[[ RECORDS SUPPLIED, beginning ]]
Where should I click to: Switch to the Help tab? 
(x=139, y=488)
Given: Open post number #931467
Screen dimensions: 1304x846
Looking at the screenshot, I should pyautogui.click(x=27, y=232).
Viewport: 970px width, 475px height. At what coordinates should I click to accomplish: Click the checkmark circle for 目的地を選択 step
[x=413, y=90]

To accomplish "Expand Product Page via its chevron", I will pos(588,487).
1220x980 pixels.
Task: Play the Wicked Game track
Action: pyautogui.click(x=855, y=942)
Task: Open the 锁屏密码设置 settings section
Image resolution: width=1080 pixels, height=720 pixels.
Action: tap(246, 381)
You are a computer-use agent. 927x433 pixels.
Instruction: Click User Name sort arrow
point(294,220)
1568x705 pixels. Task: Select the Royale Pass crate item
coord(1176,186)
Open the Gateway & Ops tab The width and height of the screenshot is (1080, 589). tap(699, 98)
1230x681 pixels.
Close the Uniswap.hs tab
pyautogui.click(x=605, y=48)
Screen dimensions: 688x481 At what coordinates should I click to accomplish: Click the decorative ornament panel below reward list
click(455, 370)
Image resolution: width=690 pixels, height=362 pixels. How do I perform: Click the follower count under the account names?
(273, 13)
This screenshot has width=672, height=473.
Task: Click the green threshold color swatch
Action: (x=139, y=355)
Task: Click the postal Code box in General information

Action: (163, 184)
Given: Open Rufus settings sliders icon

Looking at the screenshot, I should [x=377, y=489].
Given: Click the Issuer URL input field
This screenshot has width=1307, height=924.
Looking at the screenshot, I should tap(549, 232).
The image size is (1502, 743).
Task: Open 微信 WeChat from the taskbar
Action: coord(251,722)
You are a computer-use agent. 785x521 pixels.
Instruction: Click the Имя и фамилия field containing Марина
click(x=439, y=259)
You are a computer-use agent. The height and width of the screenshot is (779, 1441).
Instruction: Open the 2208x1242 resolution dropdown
[[ RECORDS SUPPLIED, end ]]
HOW TO COMPLETE THIS TASK. From the line that contains "This screenshot has width=1307, height=924." to the last line of the data, write out each line exactly and add nothing.

FINAL ANSWER.
This screenshot has width=1307, height=924.
Looking at the screenshot, I should tap(549, 232).
The image size is (1502, 743).
Task: Open 微信 WeChat from the taskbar
Action: coord(251,722)
You are a computer-use agent. 785x521 pixels.
Instruction: Click the Имя и фамилия field containing Марина
click(x=439, y=259)
You are a computer-use agent. The height and width of the screenshot is (779, 1441).
Instruction: Open the 2208x1242 resolution dropdown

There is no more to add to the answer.